Document segment:

** BEGIN **

In broad terms, the film is about a family man, Harry, re-asserting his dominant role as head of the nuclear family. 

To re-establish this role, he must eliminate sleazy competitors for his wife's affection such as Simon, re-capture the affection of his estranged daughter following her indoctrination by pop cultural influences (named above as "Madonna and Axl Rose...") and finally, outwit a "nuclear" competitor who has kidnapped his child.  It's not an easy assignment, but Harry proves up to it...especially with the full weight and might of U.S. secret ops behind him. 

In clever fashion, Cameron approaches "nuclear family life" in True Lies as a concern as grave and serious as nuclear terrorism.  When the smooth, suave Harry returns home from a mission at Lake Chapeau, Switzerland, for instance, Cameron opens the scene with a high-angle view of Tasker and Gib huddled in the car. 

The camera peers down through the open sun roof of Gib's ride, and the film grammar interpretation of this shot selection suggests Harry's doom and entrapment.  He looks small, and in jeopardy as he prepares to return home, to "normal life."  We get both a high angle shot and a box or frame (the sun roof window) surrounding the character.  It's a double-doozy, so-to-speak.

** END **

Records shown:

** BEGIN **

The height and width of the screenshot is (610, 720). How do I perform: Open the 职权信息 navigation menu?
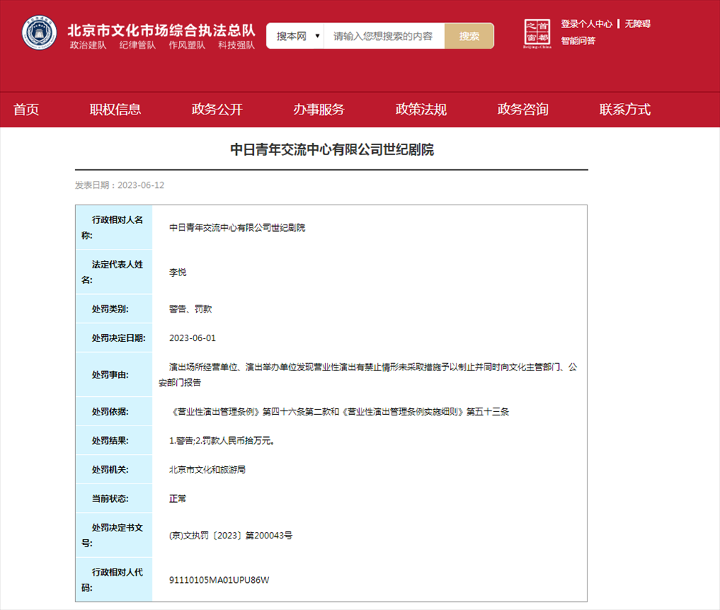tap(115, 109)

** END **
** BEGIN **

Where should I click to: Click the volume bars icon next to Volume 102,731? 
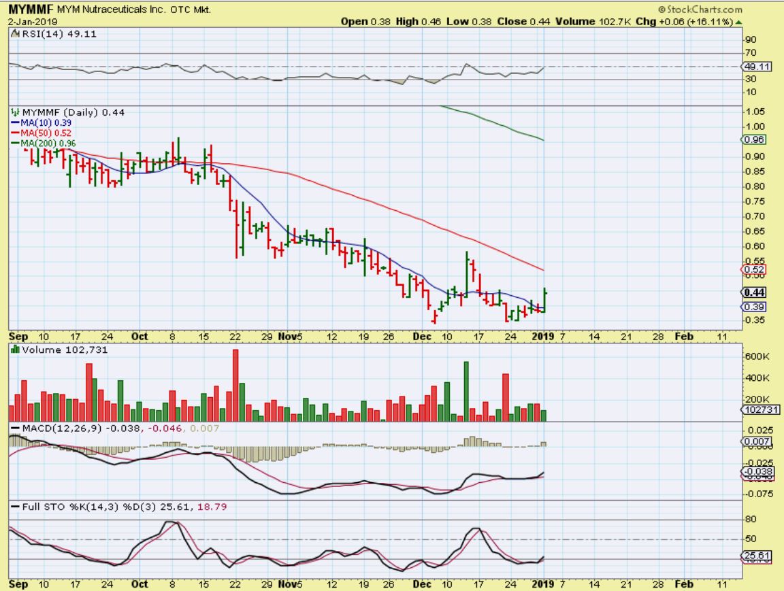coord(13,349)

** END **

Exercise:
Answer these questions from the passage on True Lies:
1. Who is named as a competitor for the affection of Harry's wife?
2. Where is Harry returning home from when the car scene opens?
3. What does the camera look down through in that scene?
The listing is not needed for this work.

Expected answer:
1. Simon.
2. A mission at Lake Chapeau, Switzerland.
3. The open sun roof of Gib's car.